Coming back, I’m creating 1000 tokens for me and my other member creating 50-50 scenario. As additional member keep getting added, they can mint additional tokens to grant the incoming member the voting power and eventually the total supply get increased.
You can decide how many additional tokens should other members have by putting proposal in DAO whether to decide if the next member shouldn’t have much governance (depending on various factors) so he/she should receive less than 1000 or if he/she should have more governance - then they will receive more than 1000 because they invested million buck in to the project (so, the factor of deciding how many tokens the additional member should have will depend on the position of that member in the DAO).
After this, we reach to the final step – Voting rules
Support: This basically means, if you are going to put up a proposal then this support needed to be reached for it to pass. Let say, here I select 51% support at least 51% need to say yes to my proposal. Let say, in my team there are 5 members, and I put a proposal, my proposal will only pass only if I get 3/5 votes as yes to my proposal.
Quorum: This is about minimum percentage of squad members to participate in proposal. It basically means that, at least 50% of the governance needs to participate in that vote.
The Support is based on the tokens and Quorum which is based on the people in squad.
Let me give a small scenario, to wrap your head about this – Let say there is like 10 people in your squad, and you own 90% of the governance and remaining 9 people in your squad owns like the rest 10% of governance. So, if you vote, the support shall pass because it is bigger than 50% or 70% but for the Quorum the proposal shall not pass because since you are only 1/10th who voted and rest did not, the overall proposal will not pass because the rest did not vote.
So, it creates an absolute equal governance even if any of the member has higher number of tokens than others in the squad.
At the final stage, you can review the whole thing and process your team and put on proposals, make decisions etc.
Each squad has a built-in Vault which allows you to deposit fungible tokens or NFTs to diversify them by swapping directly from Squad’s interface (Currently the diversification is only swapping, the team of Squads is looking out to add more into this).
Proposal
Once deployed, you can create proposals and change Support and Quorum for each proposal. Add description and type of vote to single or multiple options.
You can view everything on voting details in voting tab, about members in members tab.
Once proposal get done, to create just approve the transaction.
You can also view your DAOs Vault, on how much treasury does DAO holds and enable way to send or deposit assets into your Vault.
Competitors
Let’s look at the competitive landscape and what pros and cons does Squads have compared to its competitors. I have tried using competitors of Squad like Realms and Grape Network. Here out my thoughts on why I personally find Squads a better option.
Realms –
Like Squads you can create DAO on Realms. Realms has Realms explorer which is the oldest one and has most of the functionality but difficult to use it.
Realms today is used by many DAOs currently, better user experiences than Realms explorer. In Realms today you can create both multisig DAO and bespoke DAO (an advanced option to create customized DAO based on individual requirements, token setup and community etc).
Realms are also working on new alternative that they are working on called Nation, using the same SPL governance. It is a new front-end Realms have been developing for SPL governance. In Realms you get the governance tokens in your wallet which then you deposit into the DAO and then you will have voting power or governance power within DAO.
Whereas in Squads, it is stored in the program itself that Squads deploy for you, or DAO and you don’t get tokens in your wallet. It is logical or link between the two.
The con about Squads compared to Realms is that it’s only questionnaire type of voting (currently) where members can vote on questionnaire, but it is not executing any instructions within the proposal as opposed to Realms.

DATASET ENTRIES ▸

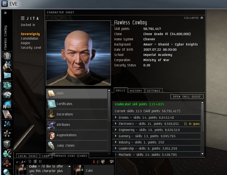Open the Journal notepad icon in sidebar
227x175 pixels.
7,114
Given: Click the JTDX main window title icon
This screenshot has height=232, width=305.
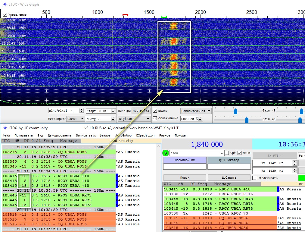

PROBLEMS ▸
a. In the records, starting at the line that contains "Given: Click the JTDX main window title icon" and ending at the end of the records, swap "screenshot" for "image" and leave everything else as it is. Omit the pictures from your answer.
b. Continue the text comparing Squads with Realms from the point where it stops.

TASK-BY-TASK RESULTS ▸
a.
Given: Click the JTDX main window title icon
This image has height=232, width=305.

b.
The other pro about Squads is that it is more refined and has easy to user friendly interface than Realms.
Squads don't support voting with governance tokens - but I don’t necessarily see any pro or con here because Squads have their own unique approach compared to Realms in governance tokens.
And the pro is all of the proposals are saved and stored on-chain, you can see all of the casted ones inside the "Transactions" tab in multisig or "Voting" tab in Teams as well as access the details for each one of them.
The con for Squads is that, on Realms you can create customized DAOs based on the interests or based on specific necessity of DAO members or community, where as Squads currently does not provide that level of customization as Realms does.
Grape
Grape is also another competitor which has built its own massive community and entering into the space of providing framework like Squads. Grape has its own protocol token $GRAPE. The main advantage for Squad is the user interface as it' looks completely well refined than any other protocol in this DAO framework space. In Grape, there are 3 different way to create proposals - Non-funding (proposal doesn’t require funds), Funding (proposal that reallocates funds and requires change in governance structure) and Governance (proposal that changes the governance structure of the DAO or subDAO).
The process of Grape is bit complex and difficult to understand whereas Squads have the upper hand in simplifying the process for DAOs and again I want to be biased on their user interface providing one of the best in this space.
Conclusion
Squads is pretty primitive DAO framework. It is really good platform or dApp (Decentralized Application) for on-chain decision making, instead of using Discord voting. It’s a lot simpler to add people here and make decision on-chain that actually remain on-chain. More than a Discord emoji, this protocol is lot safer. Above everything, the UI of Squads is USP in its whole competitive landscape.
Even though this is an early stage product and potentially can have less features, but this product is completely polished. Exciting times are ahead for Squads as they look to create differentiated long term value for DAO creators, managers and anyone who are into DAOs. Will definitely be watching and participating closely!
I joined Squads Discord channel and members in it are very responsive to any doubts or technical issues you face reach out to their Discord. I also have attended a kind of intro to Squads workshop. Dmitry had provided valuable insights explaining in simpler language. Also, checkout their Twitter for more latest updates on Squads.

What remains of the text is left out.